**Task statement**
Everything from the line containing "The width and" to the last line of the material below must be retyped exactly, both ends included; skip the pictures.

**Material for this exercise**
"""

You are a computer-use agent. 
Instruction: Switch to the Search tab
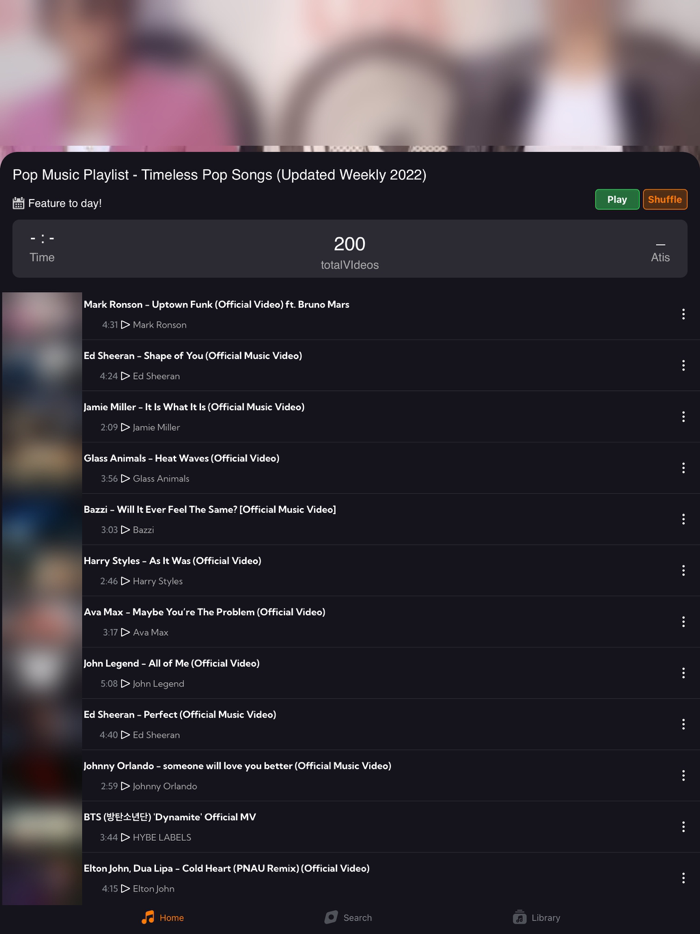tap(348, 917)
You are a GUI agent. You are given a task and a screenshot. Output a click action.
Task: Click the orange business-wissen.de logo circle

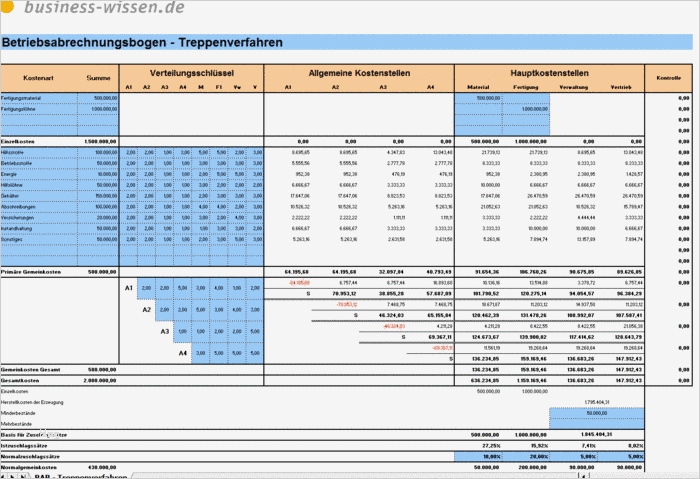[x=6, y=5]
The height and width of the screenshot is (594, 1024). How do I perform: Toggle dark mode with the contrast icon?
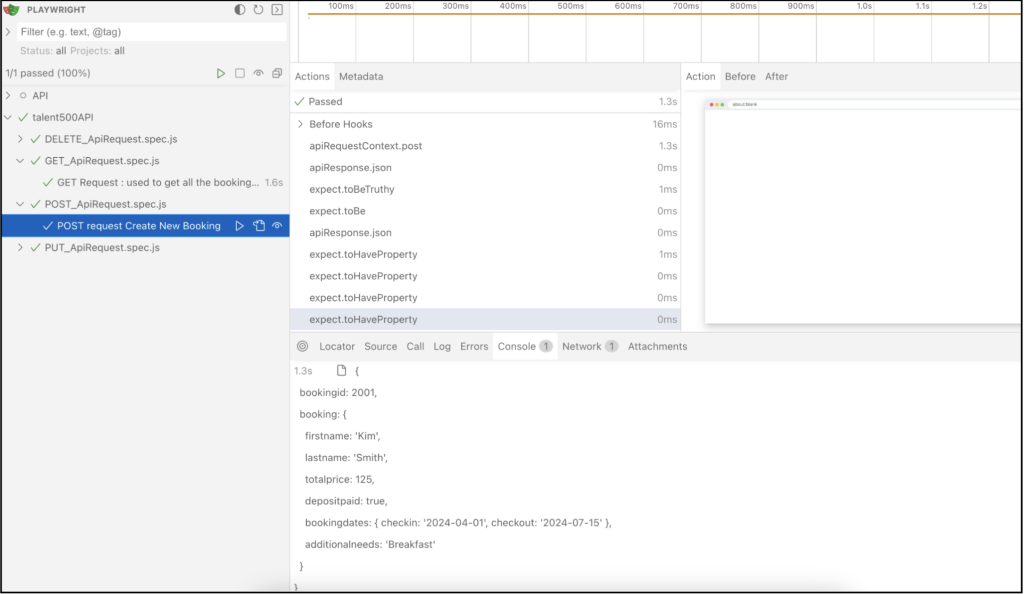(240, 9)
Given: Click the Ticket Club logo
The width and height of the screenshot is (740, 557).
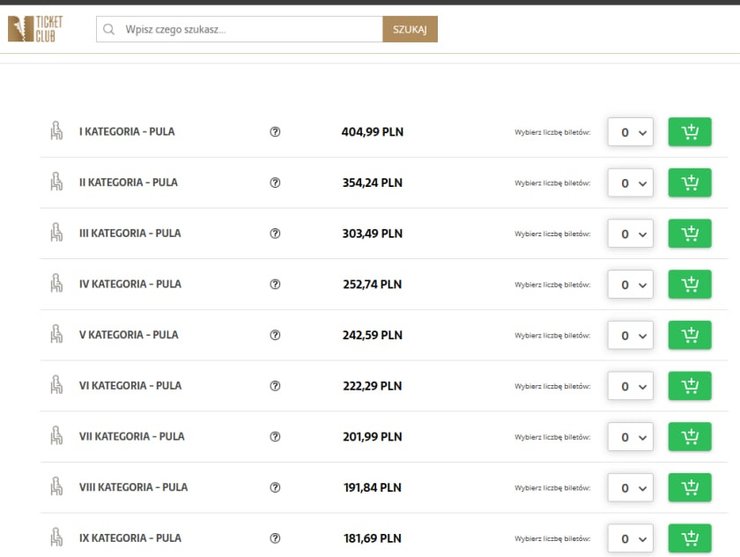Looking at the screenshot, I should pyautogui.click(x=35, y=29).
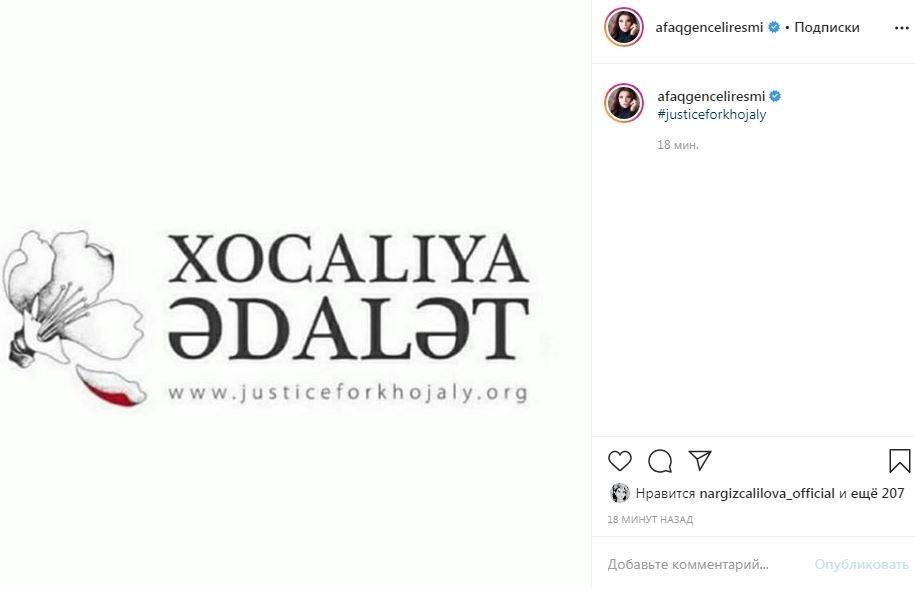Like the post with the heart icon
Viewport: 915px width, 589px height.
[x=619, y=461]
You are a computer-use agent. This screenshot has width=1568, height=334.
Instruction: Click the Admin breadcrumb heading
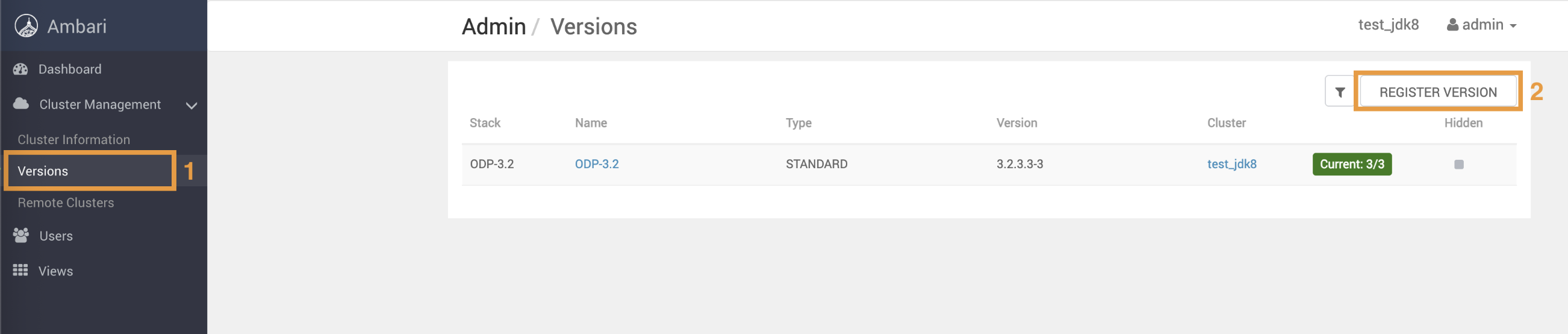pyautogui.click(x=494, y=27)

"""

**Task output**
The width and height of the screenshot is (740, 557).
Looking at the screenshot, I should pyautogui.click(x=35, y=29).
Like the post with the heart icon
Viewport: 915px width, 589px height.
[x=619, y=461]
You are a computer-use agent. This screenshot has width=1568, height=334.
Instruction: Click the Admin breadcrumb heading
pyautogui.click(x=494, y=27)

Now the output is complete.